Dataset records
________________________________________

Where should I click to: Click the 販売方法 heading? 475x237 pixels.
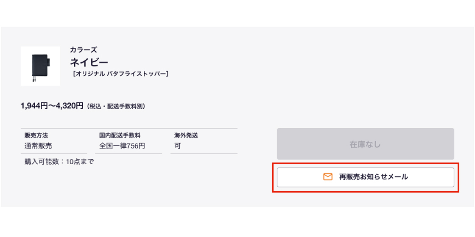[x=36, y=135]
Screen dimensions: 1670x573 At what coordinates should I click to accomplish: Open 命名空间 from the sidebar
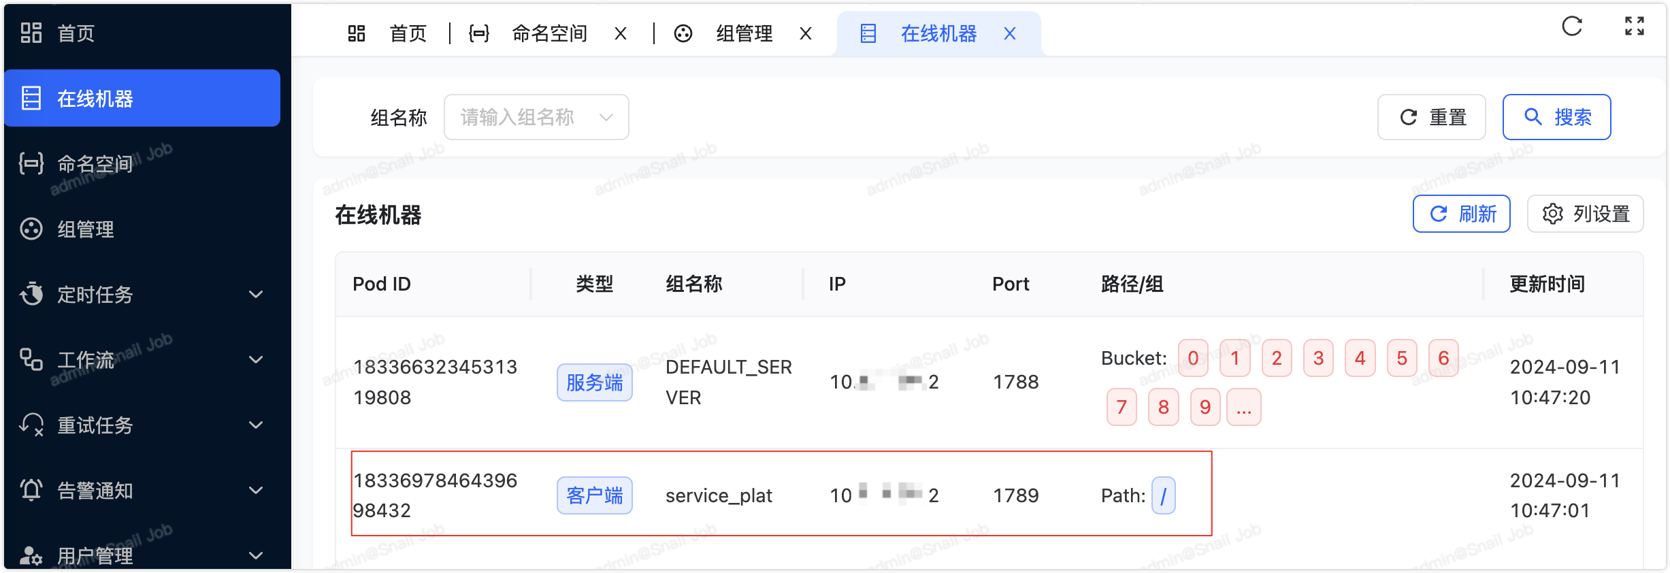pyautogui.click(x=95, y=164)
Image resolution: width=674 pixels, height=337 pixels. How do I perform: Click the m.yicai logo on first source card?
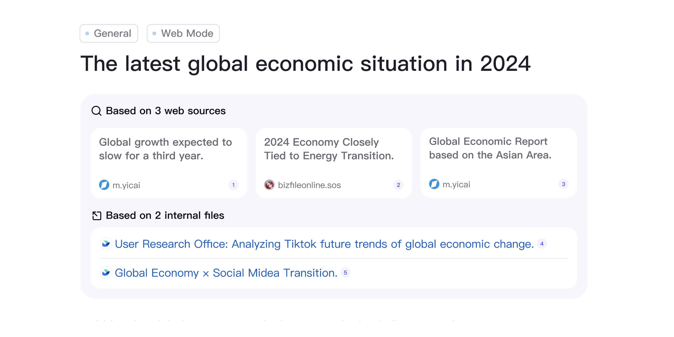click(x=104, y=185)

________________________________________

Output all of the records word for word, and keep the pictures out of the copy.

Output of the task>
Where should I click to: Click the 販売方法 heading? 475x237 pixels.
[x=36, y=135]
Screen dimensions: 1670x573 At what coordinates should I click to accomplish: Open 命名空间 from the sidebar
pyautogui.click(x=95, y=164)
Image resolution: width=674 pixels, height=337 pixels. How do I perform: Click the m.yicai logo on first source card?
click(x=104, y=185)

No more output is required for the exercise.